THE FACTORY KITCHEN
FINE ITALIAN FARE IN DOWNTOWN’S ARTS DISTRICT
I have to admit—probably the only thing not impressive about The Factory Kitchen, a fantastic trattoria serving traditional Italian fare in the heart of the Arts District in Downtown LA, is its name. It doesn’t tell you anything. You might think it’s a place you can buy kitchen supplies, but it sure doesn’t tell you anything about its first rate food. Actually, The Factory Kitchen takes its name from the street it’s located on and the complex that hosts it, but rest assured, the restaurant’s soul is wholeheartedly Italian.
Located in a somewhat sketchy and industrial area of downtown LA, fear not, the neighborhood isn’t as bad as nearby Church & State, and the actual block where the restaurant is located has been built up nicely.
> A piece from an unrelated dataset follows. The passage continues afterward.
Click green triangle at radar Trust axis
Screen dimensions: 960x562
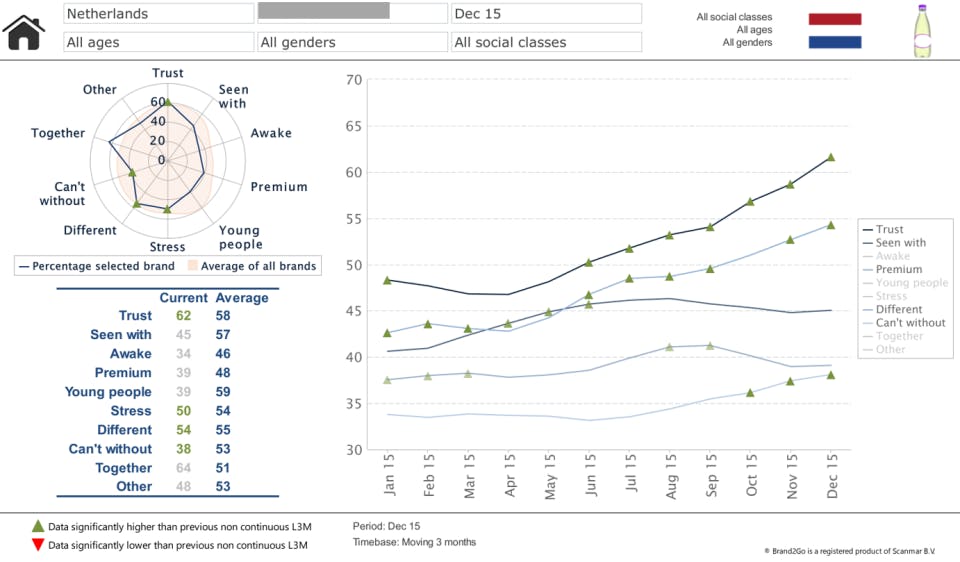click(x=168, y=102)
There’s definitely an energy in the area and it continues inside the lively and modern dining room.
The Factory Kitchen is the creation of Chef Angelo Auriana, the former chef at Valentino in Santa Monica, regarded as the grandest Italian restaurant in town, and restaurateur Matteo Ferdinandi who most recently ran the front of the house at Drago Centro. The Factory Kitchen offers guests fine-dining cuisine, but in a casual, comfortable environment. Honestly, dinner at The Factory Kitchen was one of the best meals I had in all of 2013.
“We are thrilled to bring a restaurant that features our Italian roots to LA’s Arts District,” says Ferdinandi. “We want to offer upscale, elegant cuisine and a meticulously thought out wine list to our customers, but in a comfortable atmosphere.”
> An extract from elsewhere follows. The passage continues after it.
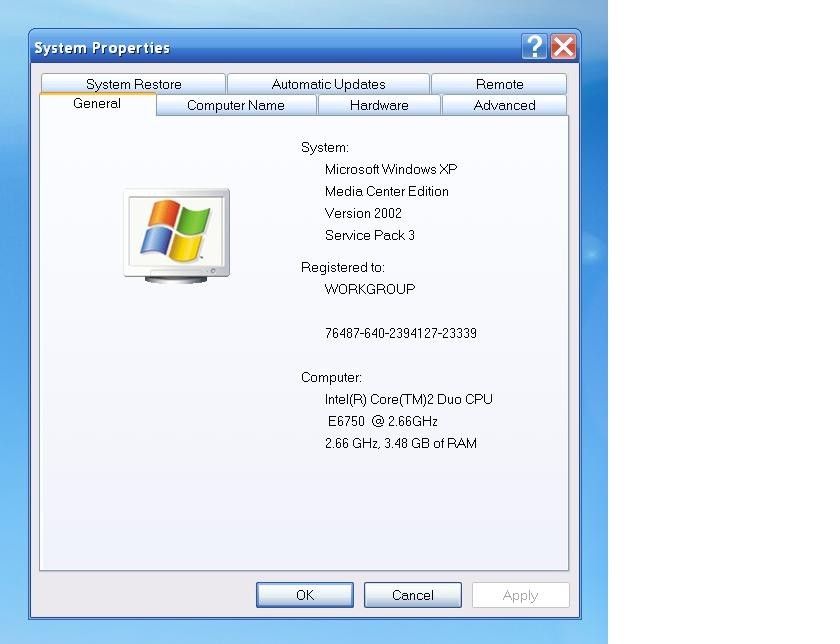Dismiss the dialog using Cancel
Screen dimensions: 840x644
412,594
During my visit for dinner, as usual, I started the night with a cocktail. The Sfactory 1923, a mix of St. George terroir gin, carpana antica, and gran classico bitter. It was nice and Negroni-like.
The Italian Stallion, Fernet Blanca, lemon and ginger, was too sweet for my liking. I actually wasn’t very impressed with their bar program. Something that I really did like was the $20 corkage fee. You are allowed up to two bottles of labels not present in their wine list. That helps keep costs down and ensures you like what you drink.
A must-have starter item from the “to begin” section of the menu is the Peperu—soft cheese stuffed sweet and spicy peppers, grana padano, and arugula oil. This dish is phenomenal and so ridiculously flavorful.
Another great appetizer is the Pancotto—duck egg, red potato vellutata, sautéed greens, semolina bread crostone, and speck. This one is a house specialty and it’s decadent and so savory. Think of this as a kind of bread-thickened soup with the broth soaked into the bread.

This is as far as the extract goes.